_TASK TO COMPLETE:_ The full set of entries below should be transcribed exactly.

_EXTRACTED INFORMATION:_
____________
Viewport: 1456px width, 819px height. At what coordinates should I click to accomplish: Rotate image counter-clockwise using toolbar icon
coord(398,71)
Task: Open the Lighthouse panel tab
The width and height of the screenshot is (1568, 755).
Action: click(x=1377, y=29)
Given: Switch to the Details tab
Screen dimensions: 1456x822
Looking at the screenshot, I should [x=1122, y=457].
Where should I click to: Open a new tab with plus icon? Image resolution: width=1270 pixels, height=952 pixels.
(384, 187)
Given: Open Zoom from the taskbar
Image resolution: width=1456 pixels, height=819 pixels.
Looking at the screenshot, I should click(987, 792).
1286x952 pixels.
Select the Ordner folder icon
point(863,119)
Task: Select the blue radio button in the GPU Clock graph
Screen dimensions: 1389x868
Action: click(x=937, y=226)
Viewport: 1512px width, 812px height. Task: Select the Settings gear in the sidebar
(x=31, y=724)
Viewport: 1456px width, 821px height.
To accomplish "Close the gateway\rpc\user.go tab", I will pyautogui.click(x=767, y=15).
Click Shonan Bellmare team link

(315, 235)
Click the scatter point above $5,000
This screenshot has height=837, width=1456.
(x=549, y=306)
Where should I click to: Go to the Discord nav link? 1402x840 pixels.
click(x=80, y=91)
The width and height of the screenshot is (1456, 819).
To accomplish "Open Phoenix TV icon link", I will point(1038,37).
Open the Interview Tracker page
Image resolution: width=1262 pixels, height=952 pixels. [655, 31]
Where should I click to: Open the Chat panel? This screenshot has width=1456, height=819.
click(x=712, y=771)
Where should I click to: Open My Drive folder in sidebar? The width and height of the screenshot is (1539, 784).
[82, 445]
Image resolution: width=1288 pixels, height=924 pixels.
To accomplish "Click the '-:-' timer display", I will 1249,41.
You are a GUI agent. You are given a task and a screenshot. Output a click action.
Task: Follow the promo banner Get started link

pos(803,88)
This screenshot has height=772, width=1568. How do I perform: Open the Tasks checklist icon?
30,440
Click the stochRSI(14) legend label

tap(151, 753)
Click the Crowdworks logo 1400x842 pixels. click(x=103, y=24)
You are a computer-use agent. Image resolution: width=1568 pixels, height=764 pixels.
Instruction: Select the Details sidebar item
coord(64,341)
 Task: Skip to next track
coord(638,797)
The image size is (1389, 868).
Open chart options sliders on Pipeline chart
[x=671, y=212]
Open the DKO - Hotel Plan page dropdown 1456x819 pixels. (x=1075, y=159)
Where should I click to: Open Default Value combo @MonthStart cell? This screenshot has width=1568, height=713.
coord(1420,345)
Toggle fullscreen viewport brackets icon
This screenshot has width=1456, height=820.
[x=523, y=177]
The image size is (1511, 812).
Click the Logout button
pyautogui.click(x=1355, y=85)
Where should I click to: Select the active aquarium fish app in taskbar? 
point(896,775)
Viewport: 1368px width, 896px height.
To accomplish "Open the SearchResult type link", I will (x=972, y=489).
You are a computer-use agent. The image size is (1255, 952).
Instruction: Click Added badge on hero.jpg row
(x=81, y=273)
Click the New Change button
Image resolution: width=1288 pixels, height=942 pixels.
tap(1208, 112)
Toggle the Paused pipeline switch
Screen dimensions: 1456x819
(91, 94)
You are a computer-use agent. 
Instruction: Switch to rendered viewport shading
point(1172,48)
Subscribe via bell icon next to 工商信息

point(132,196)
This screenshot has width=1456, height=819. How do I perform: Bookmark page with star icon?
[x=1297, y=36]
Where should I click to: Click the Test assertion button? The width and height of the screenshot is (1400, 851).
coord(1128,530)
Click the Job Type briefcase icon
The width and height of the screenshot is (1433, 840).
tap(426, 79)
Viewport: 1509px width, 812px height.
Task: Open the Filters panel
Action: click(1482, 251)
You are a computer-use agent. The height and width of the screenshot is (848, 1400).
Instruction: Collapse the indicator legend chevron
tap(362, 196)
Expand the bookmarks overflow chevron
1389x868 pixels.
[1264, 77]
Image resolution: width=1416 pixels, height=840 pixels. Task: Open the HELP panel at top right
____________
_COMPLETED TASK:_
Viewport: 1456px width, 819px height. At what coordinates should I click to accomplish: Rotate image counter-clockwise using toolbar icon
coord(398,71)
Task: Open the Lighthouse panel tab
The width and height of the screenshot is (1568, 755).
Action: click(x=1377, y=29)
Given: Switch to the Details tab
Screen dimensions: 1456x822
Looking at the screenshot, I should [x=1122, y=457].
Where should I click to: Open a new tab with plus icon? Image resolution: width=1270 pixels, height=952 pixels.
(384, 187)
Given: Open Zoom from the taskbar
Image resolution: width=1456 pixels, height=819 pixels.
Looking at the screenshot, I should click(987, 792).
1286x952 pixels.
Select the Ordner folder icon
point(863,119)
Task: Select the blue radio button in the GPU Clock graph
Screen dimensions: 1389x868
Action: click(x=937, y=226)
Viewport: 1512px width, 812px height. Task: Select the Settings gear in the sidebar
(x=31, y=724)
Viewport: 1456px width, 821px height.
To accomplish "Close the gateway\rpc\user.go tab", I will pyautogui.click(x=767, y=15).
Click Shonan Bellmare team link

(315, 235)
Click the scatter point above $5,000
This screenshot has height=837, width=1456.
(x=549, y=306)
Where should I click to: Go to the Discord nav link? 1402x840 pixels.
click(x=80, y=91)
The width and height of the screenshot is (1456, 819).
To accomplish "Open Phoenix TV icon link", I will point(1038,37).
Open the Interview Tracker page
Image resolution: width=1262 pixels, height=952 pixels. [655, 31]
Where should I click to: Open the Chat panel? This screenshot has width=1456, height=819.
click(x=712, y=771)
Where should I click to: Open My Drive folder in sidebar? The width and height of the screenshot is (1539, 784).
[82, 445]
Image resolution: width=1288 pixels, height=924 pixels.
To accomplish "Click the '-:-' timer display", I will 1249,41.
You are a GUI agent. You are given a task and a screenshot. Output a click action.
Task: Follow the promo banner Get started link

pos(803,88)
This screenshot has height=772, width=1568. How do I perform: Open the Tasks checklist icon?
30,440
Click the stochRSI(14) legend label

tap(151, 753)
Click the Crowdworks logo 1400x842 pixels. click(x=103, y=24)
You are a computer-use agent. Image resolution: width=1568 pixels, height=764 pixels.
Instruction: Select the Details sidebar item
coord(64,341)
 Task: Skip to next track
coord(638,797)
The image size is (1389, 868).
Open chart options sliders on Pipeline chart
[x=671, y=212]
Open the DKO - Hotel Plan page dropdown 1456x819 pixels. (x=1075, y=159)
Where should I click to: Open Default Value combo @MonthStart cell? This screenshot has width=1568, height=713.
coord(1420,345)
Toggle fullscreen viewport brackets icon
This screenshot has width=1456, height=820.
[x=523, y=177]
The image size is (1511, 812).
Click the Logout button
pyautogui.click(x=1355, y=85)
Where should I click to: Select the active aquarium fish app in taskbar? 
point(896,775)
Viewport: 1368px width, 896px height.
To accomplish "Open the SearchResult type link", I will (x=972, y=489).
You are a computer-use agent. The image size is (1255, 952).
Instruction: Click Added badge on hero.jpg row
(x=81, y=273)
Click the New Change button
Image resolution: width=1288 pixels, height=942 pixels.
tap(1208, 112)
Toggle the Paused pipeline switch
Screen dimensions: 1456x819
(91, 94)
You are a computer-use agent. 
Instruction: Switch to rendered viewport shading
point(1172,48)
Subscribe via bell icon next to 工商信息

point(132,196)
This screenshot has width=1456, height=819. How do I perform: Bookmark page with star icon?
[x=1297, y=36]
Where should I click to: Click the Test assertion button? The width and height of the screenshot is (1400, 851).
coord(1128,530)
Click the Job Type briefcase icon
The width and height of the screenshot is (1433, 840).
tap(426, 79)
Viewport: 1509px width, 812px height.
Task: Open the Filters panel
Action: click(1482, 251)
You are a computer-use agent. The height and width of the screenshot is (848, 1400).
Instruction: Collapse the indicator legend chevron
tap(362, 196)
Expand the bookmarks overflow chevron
1389x868 pixels.
[1264, 77]
Image resolution: width=1416 pixels, height=840 pixels. Task: Open the HELP panel at top right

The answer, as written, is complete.